Еще одним важным другом по переписке стал Джозеф Вернон Ши (1912–1981). Думаю, Лавкрафта не могли не позабавить слова Ши, опубликованные в колонке читательских писем в
Ши родился в Кентукки, но юные годы провел в основном в Питтсбурге. В университете Питтсбурга он проучился всего один год – учебу пришлось бросить, поскольку из-за Великой депрессии финансовое положение его родителей сильно пошатнулось. В результате Ши по большей части, как и Лавкрафт, обучался самостоятельно и со временем стал настоящим знатоком музыки и кинематографа. В молодости он пробовал писать как «странную», так и массовую прозу, но не отдавался этому занятию целиком, хотя некоторые его рассказы в фантастическом и «странном» жанре позже опубликовали в журналах. Ши выступил в качестве редактора двух антологий («Странные желания», 1954, на тему сексуальных отклонений, и «Странные барьеры», 1955, на тему межрасовых отношений), а также написал несколько выдающихся эссе о Лавкрафте, среди которых стоит особенно отметить «Г. Ф. Лавкрафт: дом и тени» (1966).
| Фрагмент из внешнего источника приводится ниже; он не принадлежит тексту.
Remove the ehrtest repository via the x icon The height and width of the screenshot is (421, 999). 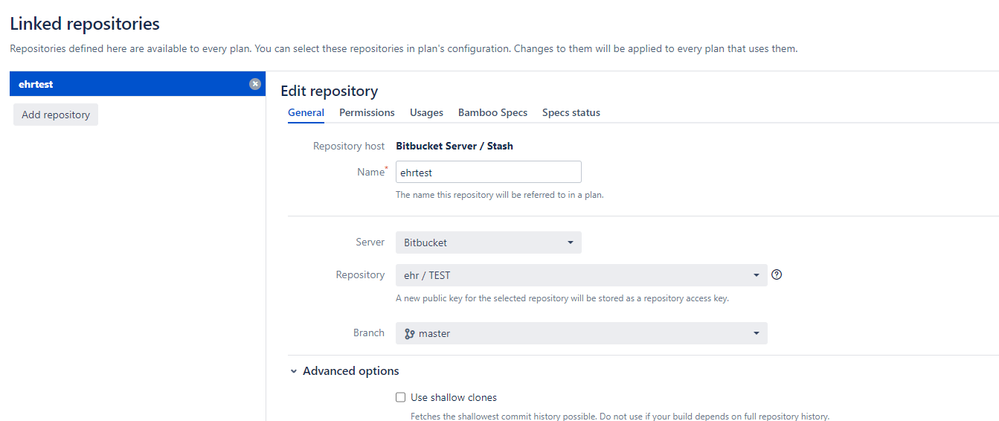coord(255,84)
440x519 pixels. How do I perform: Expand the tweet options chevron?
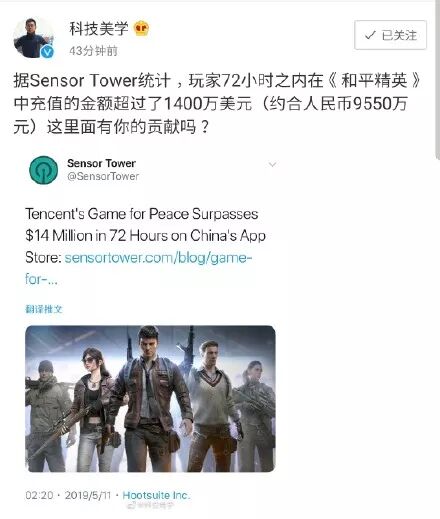point(272,164)
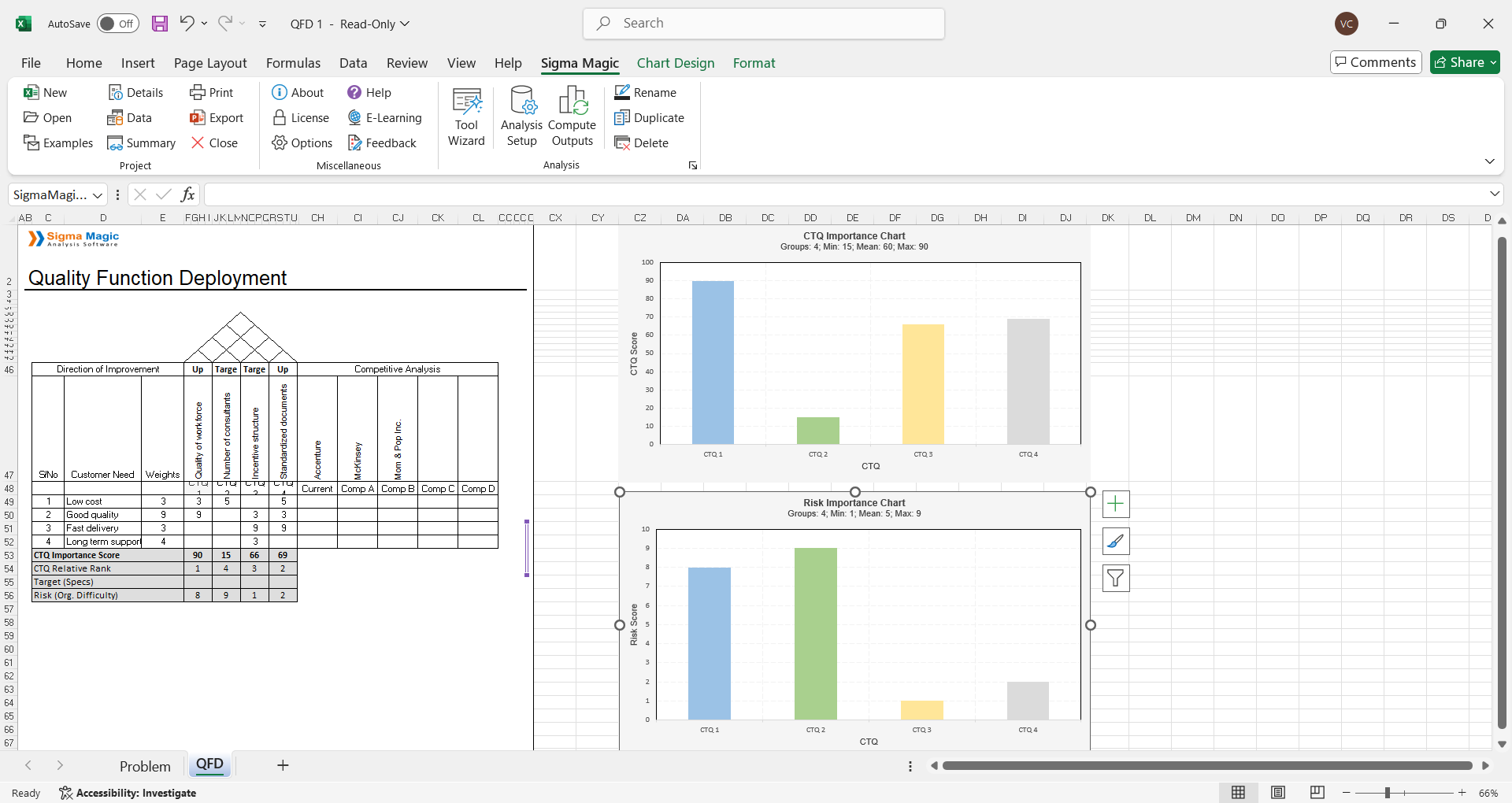Switch to the Problem sheet tab
Image resolution: width=1512 pixels, height=803 pixels.
pos(145,766)
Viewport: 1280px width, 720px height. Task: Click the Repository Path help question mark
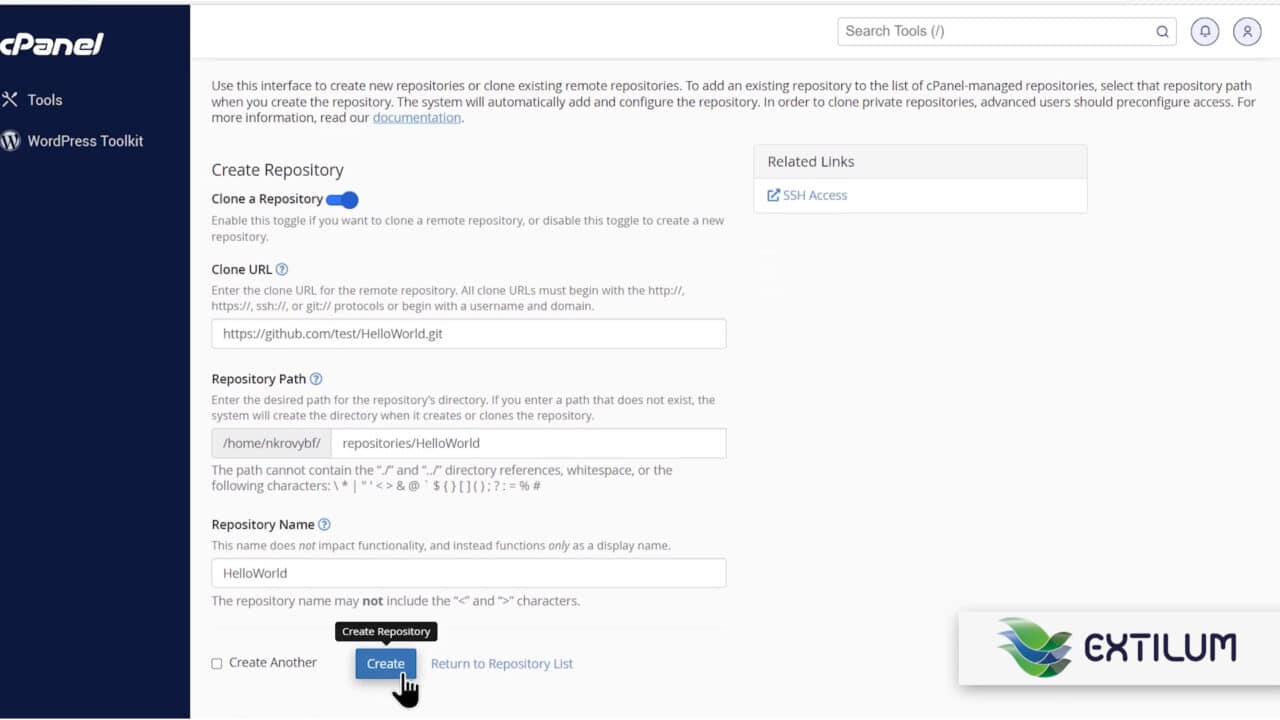click(316, 378)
В 1931 году Лавкрафт начал общаться с еще одним молодым коллегой, Робертом Хейвордом Барлоу (1918–1951). Впервые получив от него письмо, Лавкрафт даже не подозревал, что к нему обращается тринадцатилетний мальчик, так как Барлоу на тот момент уже был на удивление зрелым человеком (несмотря на то, что по-юношески занимался коллекционированием бульварной прозы), читал много «странной» прозы и с энтузиазмом увлекался самыми разными занятиями, включая игру на пианино, печатное дело и выращивание кроликов. Барлоу родился в Канзас-Сити, штат Миссури, а в юные годы жил в Форт-Беннинге, штат Джорджия, где служил его отец, полковник Э. Д. Барлоу. Около 1932 года полковник Барлоу получил увольнение по состоянию здоровья, и семья переехала в небольшой городок Деленд, что в центральной части Флориды. Позже из-за семейных трудностей Барлоу пришлось переехать в Вашингтон, округ Колумбия, и Канзас.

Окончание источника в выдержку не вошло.